The credit rating issued in this report is unsolicited. The credit rating is based exclusively on public information, being the main sources the following:

  1. Annual Audit Report.
  2. Corporate Governance Report.
  3. Corporate Website.
  4. Information published in the Official Bulletins.

The information was thoroughly reviewed to ensure that it is valid and consistent, and is considered satisfactory. Nevertheless, EthiFinance Ratings assumes no responsibility for the accuracy of the information and the conclusions drawn from it.

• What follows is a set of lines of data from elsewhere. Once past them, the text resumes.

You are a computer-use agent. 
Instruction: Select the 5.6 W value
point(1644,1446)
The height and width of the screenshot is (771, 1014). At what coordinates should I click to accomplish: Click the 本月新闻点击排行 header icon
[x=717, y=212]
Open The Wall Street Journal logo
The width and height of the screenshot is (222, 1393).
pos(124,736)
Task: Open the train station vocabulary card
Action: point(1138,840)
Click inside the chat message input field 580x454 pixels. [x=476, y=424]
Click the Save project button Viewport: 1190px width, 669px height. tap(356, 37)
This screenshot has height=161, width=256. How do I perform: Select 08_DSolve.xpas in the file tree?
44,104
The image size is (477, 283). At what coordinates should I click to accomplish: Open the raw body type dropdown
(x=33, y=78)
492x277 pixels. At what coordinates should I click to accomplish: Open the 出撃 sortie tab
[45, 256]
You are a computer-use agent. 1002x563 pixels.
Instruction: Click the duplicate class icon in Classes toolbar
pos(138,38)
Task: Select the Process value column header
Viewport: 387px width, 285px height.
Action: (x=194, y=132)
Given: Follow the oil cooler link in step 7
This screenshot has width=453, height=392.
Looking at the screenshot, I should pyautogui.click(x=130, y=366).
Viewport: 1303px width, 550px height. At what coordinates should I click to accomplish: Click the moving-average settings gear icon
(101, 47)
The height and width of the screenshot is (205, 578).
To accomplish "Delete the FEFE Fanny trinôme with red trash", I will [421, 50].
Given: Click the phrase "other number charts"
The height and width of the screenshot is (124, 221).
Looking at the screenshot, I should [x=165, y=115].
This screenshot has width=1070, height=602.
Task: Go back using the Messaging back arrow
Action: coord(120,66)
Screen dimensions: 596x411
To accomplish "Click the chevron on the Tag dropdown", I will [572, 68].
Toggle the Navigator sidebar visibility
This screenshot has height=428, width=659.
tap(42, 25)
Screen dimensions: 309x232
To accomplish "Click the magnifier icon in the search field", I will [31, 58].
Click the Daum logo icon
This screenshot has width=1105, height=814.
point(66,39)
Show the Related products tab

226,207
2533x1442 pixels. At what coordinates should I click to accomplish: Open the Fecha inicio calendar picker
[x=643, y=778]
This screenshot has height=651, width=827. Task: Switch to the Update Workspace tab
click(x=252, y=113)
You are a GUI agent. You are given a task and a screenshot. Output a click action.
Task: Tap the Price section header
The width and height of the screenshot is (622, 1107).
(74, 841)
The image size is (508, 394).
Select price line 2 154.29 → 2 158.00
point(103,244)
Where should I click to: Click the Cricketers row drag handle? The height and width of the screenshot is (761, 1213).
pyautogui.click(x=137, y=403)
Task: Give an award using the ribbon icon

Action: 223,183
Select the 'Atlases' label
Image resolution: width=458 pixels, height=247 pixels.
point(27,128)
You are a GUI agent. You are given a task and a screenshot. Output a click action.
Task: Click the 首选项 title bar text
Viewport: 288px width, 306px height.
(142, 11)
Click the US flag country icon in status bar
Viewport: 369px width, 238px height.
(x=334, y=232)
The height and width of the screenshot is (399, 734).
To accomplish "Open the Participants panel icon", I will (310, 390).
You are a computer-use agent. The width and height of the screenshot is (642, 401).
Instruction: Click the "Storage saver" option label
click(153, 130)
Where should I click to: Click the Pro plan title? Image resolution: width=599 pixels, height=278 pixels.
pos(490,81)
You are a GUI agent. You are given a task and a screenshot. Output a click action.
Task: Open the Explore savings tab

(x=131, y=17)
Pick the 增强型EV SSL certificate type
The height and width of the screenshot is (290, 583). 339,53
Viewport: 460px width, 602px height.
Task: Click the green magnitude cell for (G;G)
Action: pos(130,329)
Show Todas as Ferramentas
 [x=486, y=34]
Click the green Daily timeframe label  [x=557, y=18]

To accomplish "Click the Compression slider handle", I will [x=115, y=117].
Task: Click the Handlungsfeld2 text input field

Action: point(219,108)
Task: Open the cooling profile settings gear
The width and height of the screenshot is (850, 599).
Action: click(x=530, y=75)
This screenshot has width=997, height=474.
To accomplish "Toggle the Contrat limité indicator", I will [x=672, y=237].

Level of the rated entity participation in the rating process

EthiFinance Ratings

Additional information

  • The rating was carried out in accordance with Regulation (EC) N°1060/2009 of the European Parliament and the Council of 16 September 2009, on credit rating agencies. Principal methodology used in this research are :
  • The rating scale used in this report is available at https://www.ethifinance.com/en/ratings/ratingScale.
  • EthiFinance Ratings publishes data on the historical default rates of the rating categories, which are located in the central statistics repository CEREP, of the European Securities and Markets Authority (ESMA).
  • In accordance with Article 6 (2), in conjunction with Annex I, section B (4) of the Regulation (EC) No 1060/2009 of the European Parliament and of the Council of 16 September 2009, it is reported that during the last 12 months EthiFinance Ratings has not provided ancillary services to the rated entity or its related third parties.
  • The issued credit rating has been notified to the rated entity, and has not been modified since.